Digipaks are usually used in a way which makes known the genre or tone of the music. This helps to target the audience that it wants to target.
Example 1: Katy Perry teenage dream
credit to http://isolovethat.wordpress.com/2010/11/27/teenage-dream-katy-perry-deluxe-edition/
In this digipak album cover, Katy Perry is shown naked barring a candy cotton-esque cloud which wraps around her bottom. Katy Perry is heavily tanned, curvy and has been made to appear attractive. At the moment when her album was released - it was apparant that Katy Perry wasn't an artist who particularly targeted the male populous. Instead, her music opts towards a teenage girl audience of pop fans. This is connoted by her use of first person in her songs - which, given that she is a female artist, makes her songs more identifiable with other young girls (teenagers are specified as an audience thanks to the album title 'Teenage Dream'). The pink and fluffy clouds are also in ways consistent with a typical upbringing of a girl - influences of 'girly pink fluffy' toys and the like.
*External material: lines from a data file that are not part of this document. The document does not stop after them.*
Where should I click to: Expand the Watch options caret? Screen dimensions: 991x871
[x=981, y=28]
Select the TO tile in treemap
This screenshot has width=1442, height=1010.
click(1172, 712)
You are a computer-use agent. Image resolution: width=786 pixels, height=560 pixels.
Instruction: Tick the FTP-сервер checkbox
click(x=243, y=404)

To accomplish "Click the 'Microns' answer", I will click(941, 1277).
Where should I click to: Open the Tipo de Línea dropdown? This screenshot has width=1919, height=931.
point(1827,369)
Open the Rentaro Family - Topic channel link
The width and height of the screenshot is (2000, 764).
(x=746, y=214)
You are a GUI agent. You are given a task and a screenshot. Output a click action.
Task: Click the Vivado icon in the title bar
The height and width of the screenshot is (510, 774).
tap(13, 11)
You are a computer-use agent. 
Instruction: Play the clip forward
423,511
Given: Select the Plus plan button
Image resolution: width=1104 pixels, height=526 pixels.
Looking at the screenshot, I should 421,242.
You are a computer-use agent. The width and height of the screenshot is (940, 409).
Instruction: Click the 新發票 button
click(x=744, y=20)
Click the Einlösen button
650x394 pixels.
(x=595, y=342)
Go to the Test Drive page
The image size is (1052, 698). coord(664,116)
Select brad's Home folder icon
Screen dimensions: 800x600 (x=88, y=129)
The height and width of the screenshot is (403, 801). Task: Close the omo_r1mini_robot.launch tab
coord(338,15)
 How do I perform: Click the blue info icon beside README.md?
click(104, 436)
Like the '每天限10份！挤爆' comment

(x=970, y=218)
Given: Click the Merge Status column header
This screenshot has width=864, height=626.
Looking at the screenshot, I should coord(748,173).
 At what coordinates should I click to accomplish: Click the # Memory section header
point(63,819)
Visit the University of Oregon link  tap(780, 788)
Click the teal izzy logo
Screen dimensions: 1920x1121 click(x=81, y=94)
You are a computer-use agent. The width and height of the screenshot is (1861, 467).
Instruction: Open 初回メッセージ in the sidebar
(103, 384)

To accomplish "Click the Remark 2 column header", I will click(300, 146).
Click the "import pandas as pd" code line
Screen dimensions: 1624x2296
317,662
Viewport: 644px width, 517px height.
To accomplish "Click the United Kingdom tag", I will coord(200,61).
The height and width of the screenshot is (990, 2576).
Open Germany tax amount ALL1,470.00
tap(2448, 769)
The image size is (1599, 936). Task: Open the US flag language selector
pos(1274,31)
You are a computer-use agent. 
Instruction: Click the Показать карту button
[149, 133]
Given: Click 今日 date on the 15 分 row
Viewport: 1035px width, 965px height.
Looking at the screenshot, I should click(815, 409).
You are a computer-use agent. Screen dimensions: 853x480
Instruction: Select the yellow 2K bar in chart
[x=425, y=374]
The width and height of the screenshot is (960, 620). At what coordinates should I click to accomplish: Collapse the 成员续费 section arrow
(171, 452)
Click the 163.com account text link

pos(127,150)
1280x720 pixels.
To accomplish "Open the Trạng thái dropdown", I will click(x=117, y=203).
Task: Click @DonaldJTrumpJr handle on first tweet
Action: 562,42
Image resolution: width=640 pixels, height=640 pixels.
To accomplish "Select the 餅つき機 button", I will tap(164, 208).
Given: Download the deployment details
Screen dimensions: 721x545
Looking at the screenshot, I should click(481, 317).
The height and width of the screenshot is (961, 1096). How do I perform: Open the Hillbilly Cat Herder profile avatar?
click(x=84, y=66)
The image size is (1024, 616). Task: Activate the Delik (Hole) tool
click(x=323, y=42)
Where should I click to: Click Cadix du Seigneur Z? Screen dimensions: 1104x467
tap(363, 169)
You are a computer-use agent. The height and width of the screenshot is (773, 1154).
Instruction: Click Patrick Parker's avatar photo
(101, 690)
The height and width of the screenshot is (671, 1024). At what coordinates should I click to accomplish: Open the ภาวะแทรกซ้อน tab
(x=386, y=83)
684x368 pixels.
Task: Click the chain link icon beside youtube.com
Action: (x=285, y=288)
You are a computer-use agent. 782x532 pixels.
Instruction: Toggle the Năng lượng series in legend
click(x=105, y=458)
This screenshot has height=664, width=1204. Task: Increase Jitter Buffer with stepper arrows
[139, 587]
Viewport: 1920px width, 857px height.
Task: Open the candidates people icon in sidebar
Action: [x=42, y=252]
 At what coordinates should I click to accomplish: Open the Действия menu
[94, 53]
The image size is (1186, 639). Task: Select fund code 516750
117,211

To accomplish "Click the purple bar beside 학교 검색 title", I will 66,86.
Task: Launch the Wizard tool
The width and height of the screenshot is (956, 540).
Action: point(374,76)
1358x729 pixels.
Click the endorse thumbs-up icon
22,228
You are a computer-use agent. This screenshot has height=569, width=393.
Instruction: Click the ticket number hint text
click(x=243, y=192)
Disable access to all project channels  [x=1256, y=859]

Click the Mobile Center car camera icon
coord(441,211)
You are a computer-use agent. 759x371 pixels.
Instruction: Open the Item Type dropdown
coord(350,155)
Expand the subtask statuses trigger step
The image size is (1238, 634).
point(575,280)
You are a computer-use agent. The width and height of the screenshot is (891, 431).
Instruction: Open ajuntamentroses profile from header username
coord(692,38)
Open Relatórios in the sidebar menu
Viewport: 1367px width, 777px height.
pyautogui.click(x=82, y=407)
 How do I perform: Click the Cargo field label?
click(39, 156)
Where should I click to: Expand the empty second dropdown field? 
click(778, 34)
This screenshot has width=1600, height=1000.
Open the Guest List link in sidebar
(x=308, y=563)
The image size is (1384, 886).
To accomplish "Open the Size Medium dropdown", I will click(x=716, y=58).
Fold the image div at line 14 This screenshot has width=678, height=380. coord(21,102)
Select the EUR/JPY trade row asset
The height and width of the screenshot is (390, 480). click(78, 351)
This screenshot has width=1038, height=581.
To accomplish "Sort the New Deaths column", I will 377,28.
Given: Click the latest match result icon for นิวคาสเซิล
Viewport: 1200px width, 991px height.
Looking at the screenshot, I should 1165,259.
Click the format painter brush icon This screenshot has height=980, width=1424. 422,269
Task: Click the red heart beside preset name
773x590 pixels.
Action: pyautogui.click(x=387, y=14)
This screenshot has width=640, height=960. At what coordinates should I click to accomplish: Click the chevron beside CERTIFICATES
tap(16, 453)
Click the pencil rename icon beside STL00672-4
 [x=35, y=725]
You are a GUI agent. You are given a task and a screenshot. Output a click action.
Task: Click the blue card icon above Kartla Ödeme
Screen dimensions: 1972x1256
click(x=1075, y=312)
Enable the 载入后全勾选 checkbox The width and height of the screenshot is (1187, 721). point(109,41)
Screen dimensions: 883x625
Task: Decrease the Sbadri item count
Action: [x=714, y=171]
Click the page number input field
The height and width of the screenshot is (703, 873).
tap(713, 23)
The 'uses and gratifications' audience theory could be applied here. Katy Perry is shown lying confidently naked across clouds, so audiences might see that this album would provide them with self esteem as they look to replicate her confidence.
Example 2:
This is James Blake's album cover for his debut album. Automatically, you can tell it is geared to reflect a very different genre and tone of music and as a result is targeting a totally different audience to Katy Perry's. James Blake isn't as well known an artist as Katy Perry and so the album cover needs to represent what type of music he creates to target audiences.
The contrasts of the blurry dark blue and light blue colours provide a far more eerie and mysterious image. The man in the image (James Blake) has been morphed into something that doesn't look all that human any more by the use of overlaying different images of his head turned at angles on top of one another. It gives an alien impression and lets you know that there is something edgy about the album. It's therefore more likely to be targeted at a non-mainstream audience who are perhaps into darker and edgier music. The more mysterious album cover would also perhaps buy into reception theory and this could connote that it wants its audiences to find their own meanings from the music rather than be told it directly.